The Globe outdoors columnist

It is time for the campers to come out of storage, and many folks have already been camping for a few weeks or more.

I co-own a camper with my brother, McChyne Rall.  I am the perfect camper co-owner. I store the rig in the winter and help fix what needs fixing. In the 7-8 years that I have owned half a camper I have slept in it, I think, one time. Perfect partner if I say so myself.

We tried something this winter storage season I saw advertised to repel mice.  There are small devices that you plug into a wall outlet that are supposed to emit a high frequency sound that keep mice away. They come in a 4-pack so we bought two packs and installed them all over.  There were three in the camper itself and the other five were plugged in the wall outlets in the storage shed.

We left the camper plugged into the wall so the batteries would stay charged and so the mice-repellent wonders could do their job.

So how did they work? Let’s just say that if the camper was a venue for country or rock concert events it would have been a full house every weekend. Even though we were loaded up with these wonder devices, more than twice as many as they say were required to be effective, there was mouse sign everywhere.

You know the old saying that if it sounds too good to be true it is probably too good to be true.  Save your money.

In the past we just used the old standby poison pellets and dryer sheets to control mice. A friend used the same method in his lake cabin a few years back, and when spring came the mice had moved all of the poison pellets from his half-dozen spread-out locations to one location under the covers on one of the beds in the lower floor. Oh, what a nice surprise.

At that point we started using poison blocks instead of pellets.  The blocks were too big for the mice to carry around. So the electronic methods of mice control don’t work and we are back to the more conventional methods.

There is one big drawback to the conventional methods, and that is how often I hear about dogs or other pets getting into the poison locations and getting sick. That can be serious if ingested in amounts large enough.

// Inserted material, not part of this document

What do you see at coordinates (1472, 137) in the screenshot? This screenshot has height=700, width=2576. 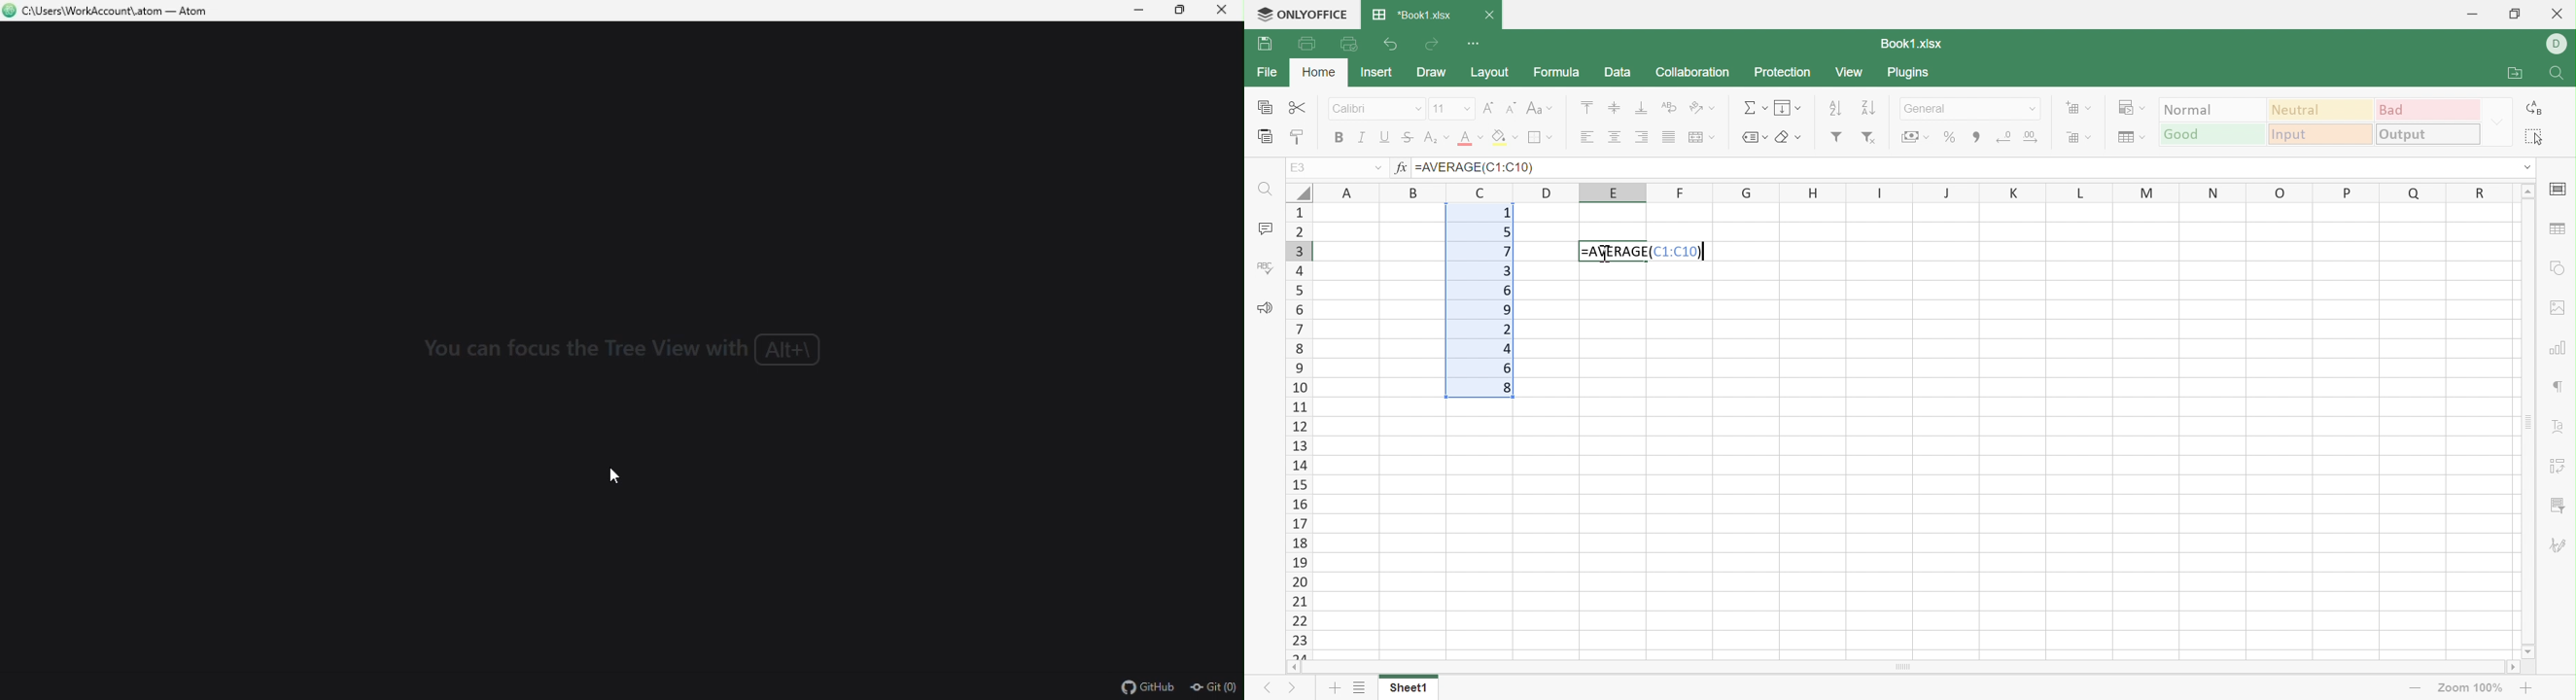 I see `Font color` at bounding box center [1472, 137].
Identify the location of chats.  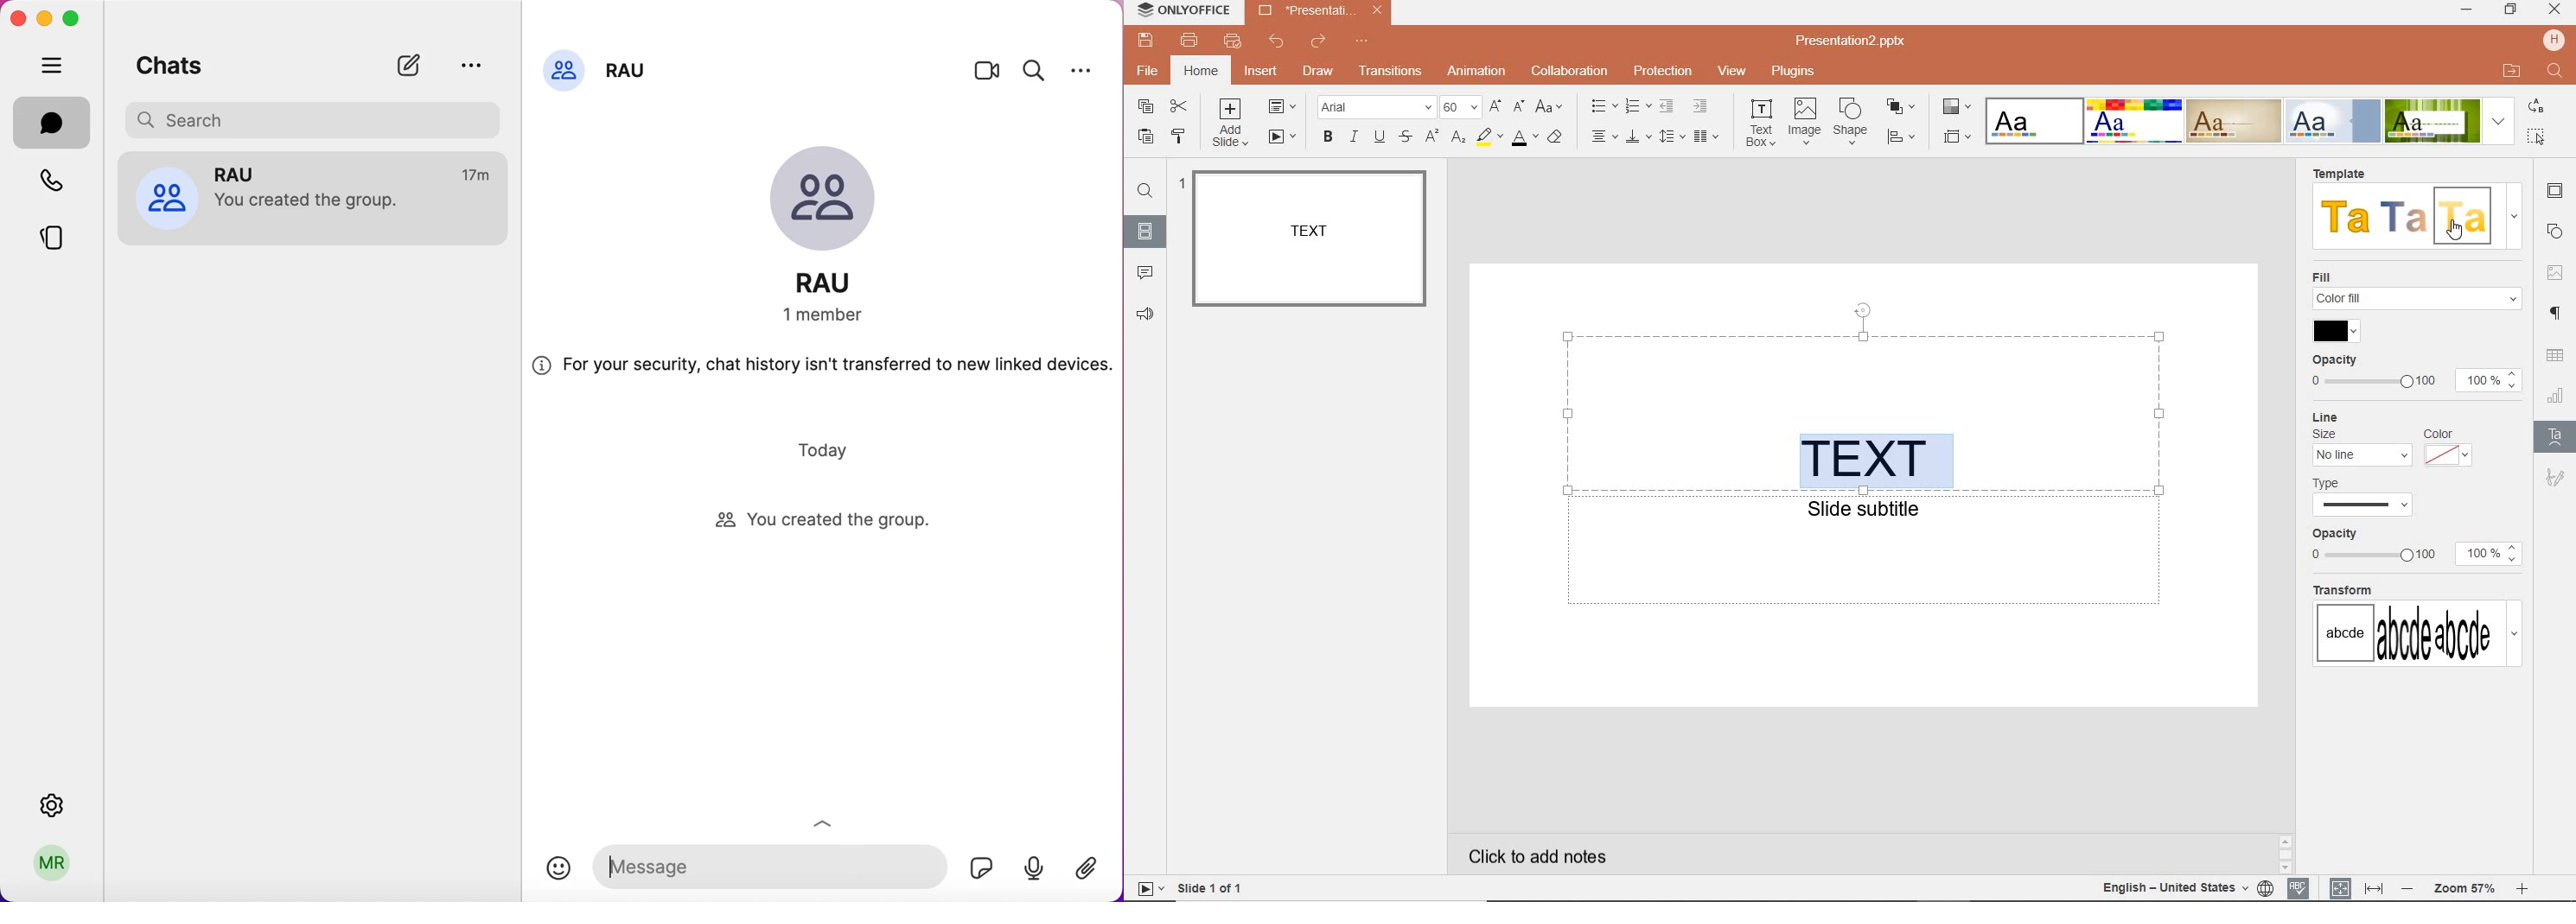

I solved that problem with about $15 worth of materials.  

You purchase a 10-foot long section of PVC 1.5-inch diameter pipe. Add to the list three T’s and several mounting clamps that hold this kind of pipe to the wall.  You will need some PVC glue as well. Cut the PVC pipe into three sections 18 inches long and six pieces eight inches long. Glue the pieces into three separate units that all look like an upside-down capital letter T.

Attach the unit to the wall, with the tall segment running vertically and the short segments flat on the floor using the clamps. Fill the unit from the top, filling the tall upright with poison. I would use the small blocks of poison and not the pellets. The mice enter along the floor and eat what they can and then leave. You can fill the unit with many poison blocks that might last you most of the year.

The mice can easily reach your tempting offering, and there is no way for a dog or other pet to get into the poison and consume it.

If you put these outside, you will need to purchase a few PVC pipe caps of the appropriate size.  You don’t glue these in place and just remove them by hand as needed to add more poison and then replace the cap.

I have a few of these around my makeshift campfire building on my wildlife property, and if I fill them three times per year, that would cover me in most years.

The mice like to chew the battery caps off the battery in my Polaris Ranger, which I store in a separate smaller building. The only thing I have found to work for any length of time in this kind of situation is an old worn-out sock filled with moth balls. Add one under the seat in the storage area and another in or around the battery compartment. They last one season and don’t fall apart the first time they get wet.

Batteries have been safe ever since. There is lots of wildlife out and about this time of year. Get a wildlife ride scheduled for this weekend and see for yourself. Mice beware!